**Passage given**
+-------+
A popular student meme circulated on Facebook mid-August mocked Cornell’s funding of “flashy construction projects” over “cheaper tuition,” perpetuating an inaccurate either/or understanding of the university’s budgeting decisions. While a recently finished $61 million glass-enclosed “humanities atrium” should perhaps raise eyebrows, Cornell’s mostly housing-centric construction projects should not. Increased enrollment has placed significant upward pressure on the local housing market, spurring necessary action by the university to expand options for student accommodations. What deserves student and community attention is the particular way in which the university has commissioned such necessary housing developments.
It should first be mentioned that our nearly $7 billion dollar university boasts a tax-exempt status, allowing it to operate within this town at great expense to local taxpayers. For this reason, any voluntary material contributions made by the university to the community are critically important. This includes its hiring choices as it commissions high-priced housing developments.
Cornell has conventionally honored compacts with building trades unions that represent Central New York’s 3000+ skilled construction tradesmen, ensuring that university projects are built by local union labor. The use of local workers, vendors, and construction companies assures that capital flowing from university developments stays in the community. After all, the university’s real estate operations’ stated pledge is to promote “real estate activities that keep Ithaca a great place to live by providing quality jobs, tax revenues, and strengthening its economic base.” Cornell’s boosting of seasonal construction employment is part of this vision.
Cornell undoubtedly benefits when it honors these compacts and works with Ithaca-area union labor accordingly. The region’s community-conscious developers and skilled union tradesmen have commendable track records of compliance with local building codes, state wage and hour laws, and federal OSHA standards. Local labor’s adherence to health and safety standards protects both on-site construction workers and the eventual student patrons of their completed projects, leaving no losers. Unlike out-of-state corporations, they can’t evacuate town post-construction and skirt responsibility for the conditions of housing complexes that students will occupy for countless years to come.
To the dismay of those paying attention, this all went out the window in 2016 when Cornell hired Memphis-based corporate real estate giant EdR to build its $80 million dollar Maplewood Park redevelopment for graduate student housing. EdR unsurprisingly circumvented local labor by bringing non-union tradesmen from 20+ states other than New York to build the site — betraying its own public promise at a June 2016 Ithaca Planning Board meeting to create 300+ job opportunities for workers in the Tompkins-Cortland region.
+-------+
**Given problem 1**
Summarize the opinion piece above in two sentences.

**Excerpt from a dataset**
+-------+
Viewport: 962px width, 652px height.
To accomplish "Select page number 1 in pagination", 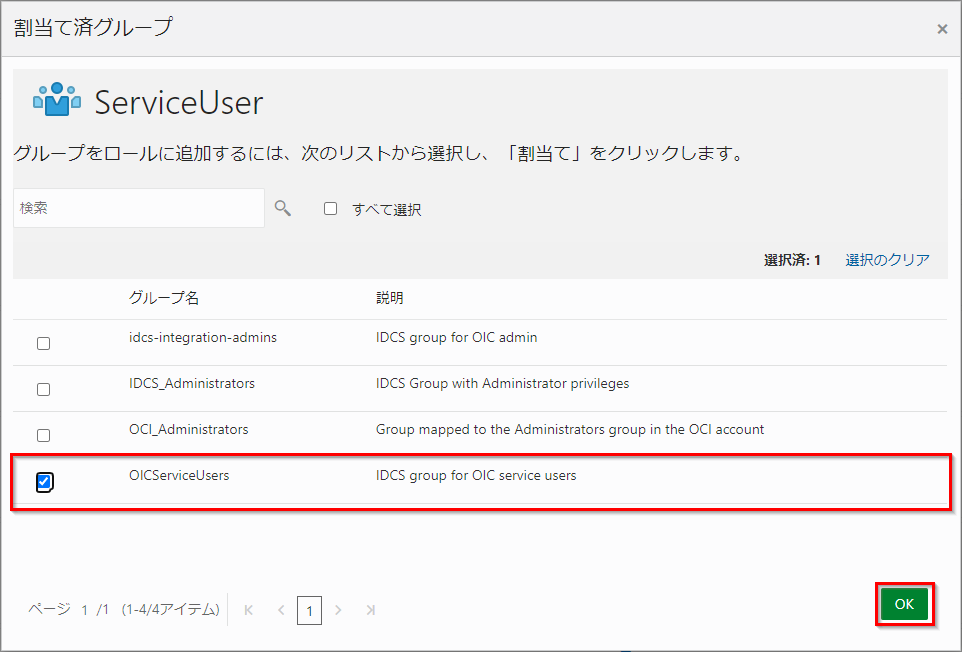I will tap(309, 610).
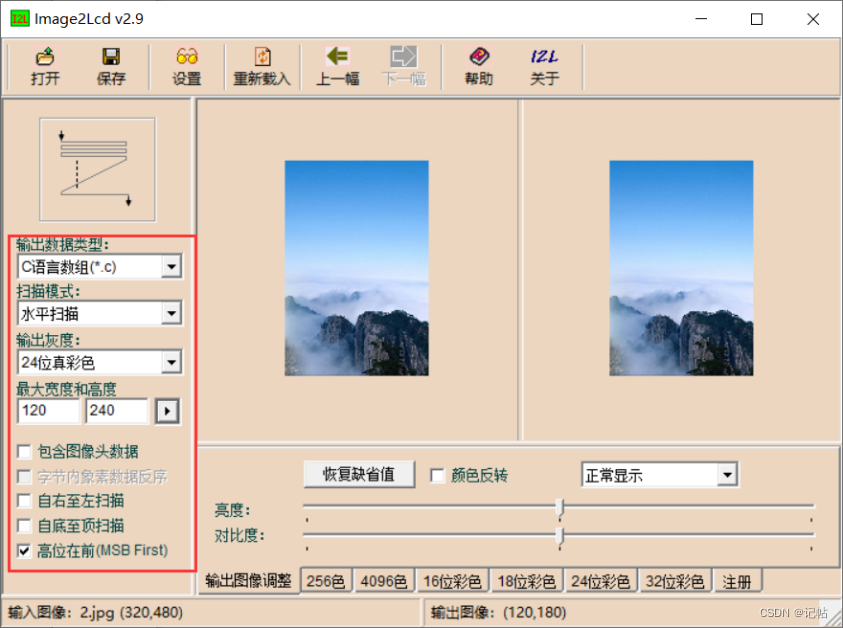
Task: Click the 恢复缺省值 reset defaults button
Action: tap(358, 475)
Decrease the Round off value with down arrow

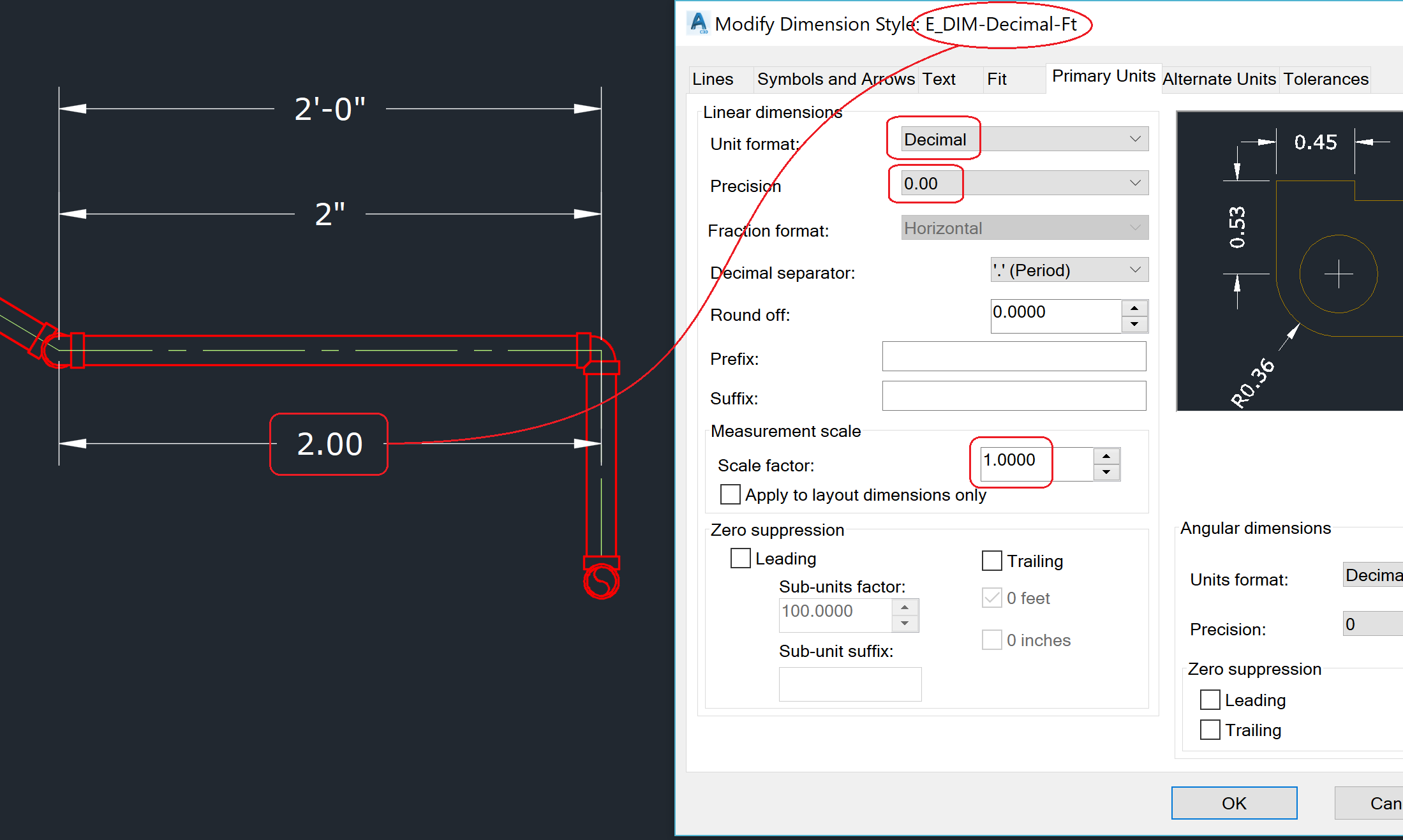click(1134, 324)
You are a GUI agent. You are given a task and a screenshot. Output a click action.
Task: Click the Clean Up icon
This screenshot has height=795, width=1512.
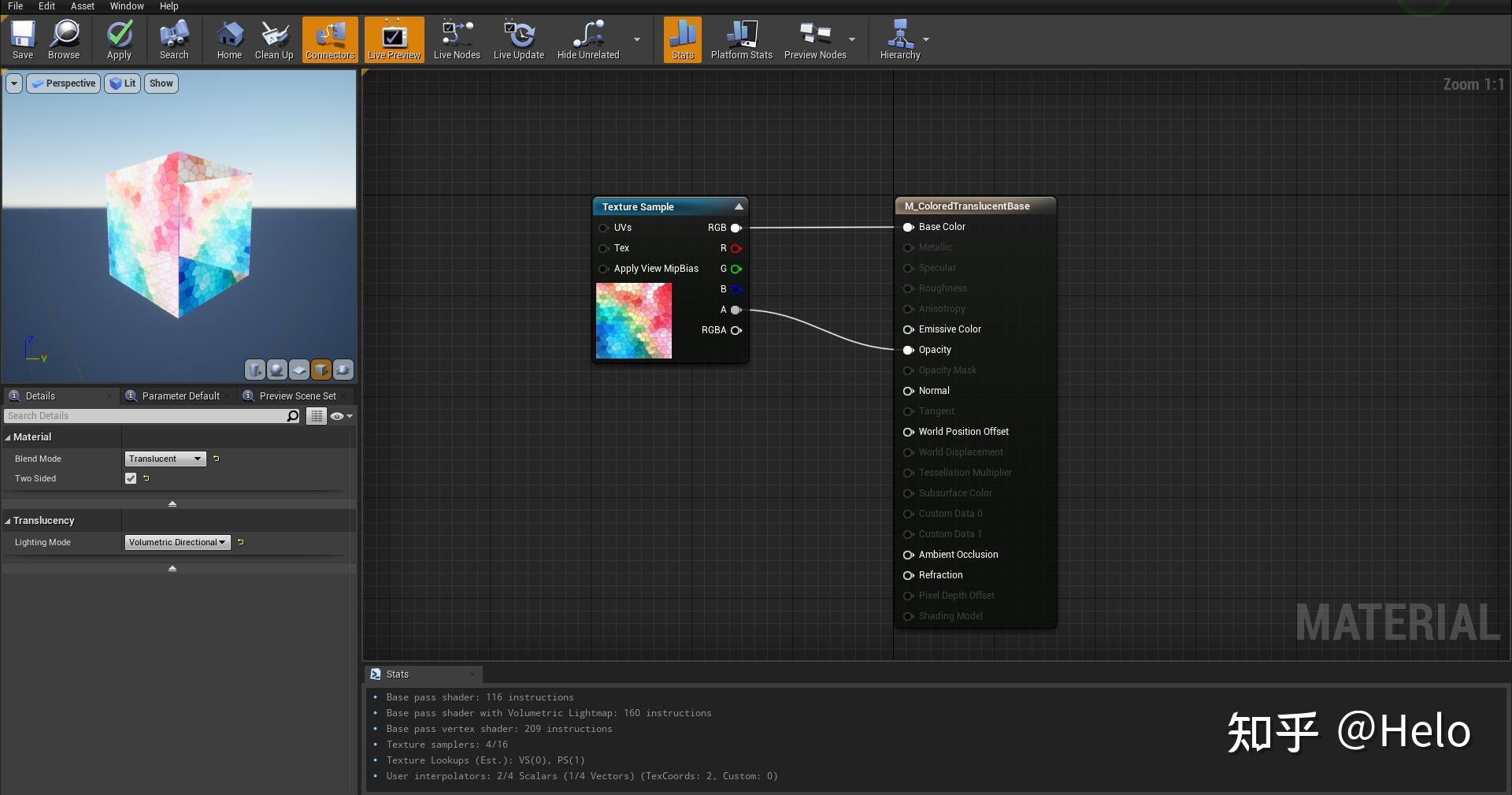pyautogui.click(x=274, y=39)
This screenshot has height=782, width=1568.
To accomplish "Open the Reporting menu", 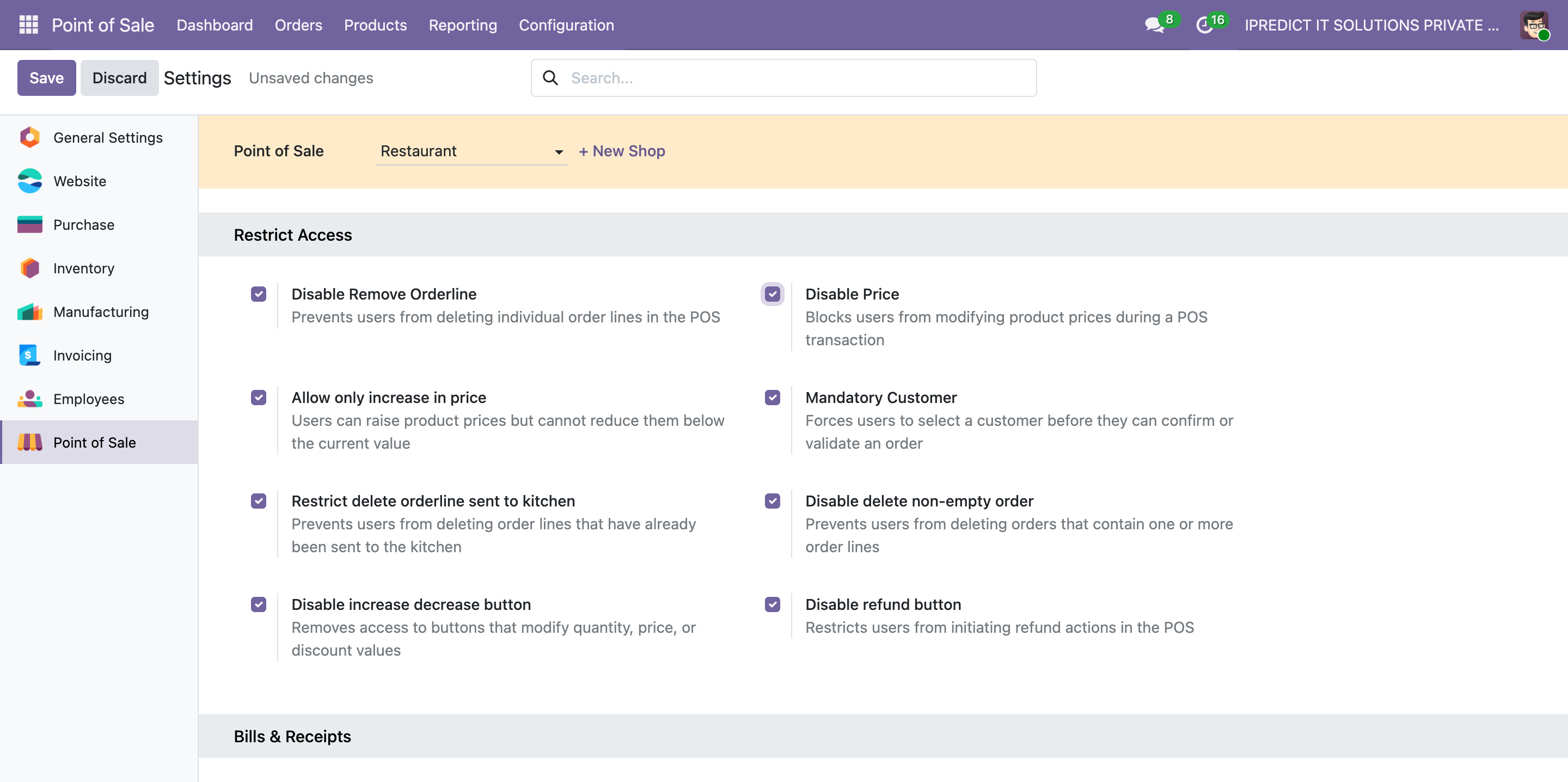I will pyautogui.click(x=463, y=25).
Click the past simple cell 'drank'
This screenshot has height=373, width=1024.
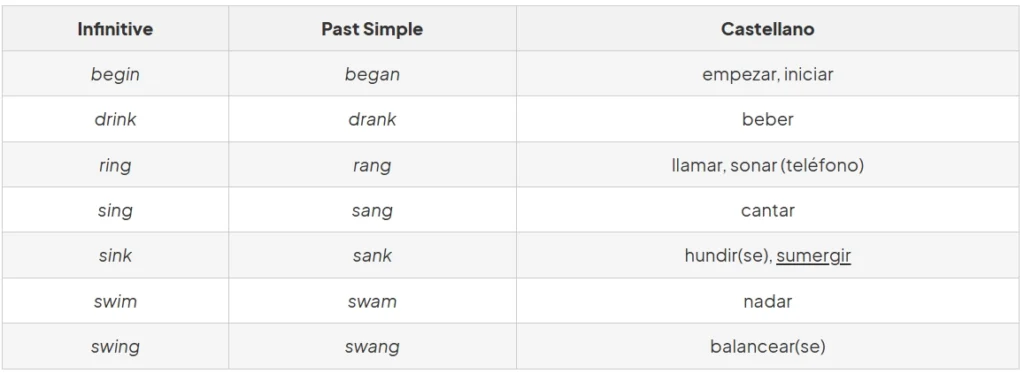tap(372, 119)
+-------+
**Given problem 2**
Report every line of the listing that contains the word "height".

**Response 1**
The piece argues that Cornell's mostly housing-centric construction is necessary because rising enrollment has strained the local housing market, but that the university's hiring for these projects deserves attention, since its tax-exempt status makes its voluntary contributions to the community critically important. Cornell has conventionally used local union labor, which keeps capital in the community and complies with safety and labor standards, but in 2016 it hired Memphis-based EdR for the Maplewood Park redevelopment, and EdR brought in non-union tradesmen from 20+ other states despite promising 300+ jobs for workers in the Tompkins-Cortland region.

**Response 2**
Viewport: 962px width, 652px height.
This screenshot has height=795, width=1512.
This screenshot has height=782, width=1568.
This screenshot has height=373, width=1024.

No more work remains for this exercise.